The diabetes drug Metformin has been making headlines lately as a commonly used medication helping to improve the lives of diabetes patients for many years. But a new study says that this drug could also have another benefit which could add years to your life.
Indeed, the United States Food and Drug Administration has just approved Metformin for human trials to discern if it can, in fact, extend the human life span to 120 years.
According Scottish ageing expert Professor Gordon Lithgow—form the Buck Institute for Research on Ageing in California—this is a major breakthrough. He explains, “If you target an ageing process and you slow down ageing then you slow down all the diseases and pathology of ageing as well. That’s revolutionary. That’s never happened before.
He goes on to say, “I have been doing research into ageing for 25 years and the idea that we would be talking about a clinical trial in humans for an anti-ageing drug would have been though inconceivable,” adding “But there is every reason to believe it’s possible.
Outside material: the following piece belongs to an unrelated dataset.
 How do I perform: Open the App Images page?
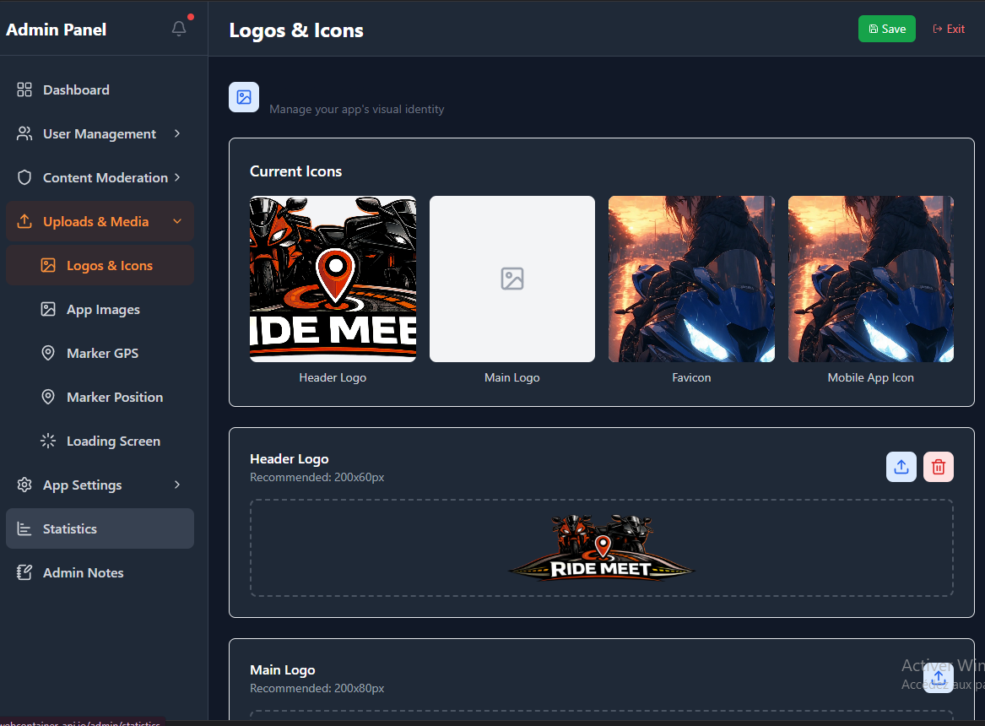click(x=103, y=309)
The future is taking the biology that we’ve now developed and applying it to humans. 20 years ago ageing was a biological mystery. Now we are starting to understand what is going on.”
Lithgow details “Enough advancements in ageing science have been made to lead us to believe it’s plausible, it’s possible, it’s been done for other species and there is every reason to believe it could be done in us. This would be the most important medical intervention in the modern era, an ability to slow ageing.”
For example, the Office for National Statistics indicates a baby girl born today has an average life expectancy of 82.8 years; a baby boy: 78.8 years.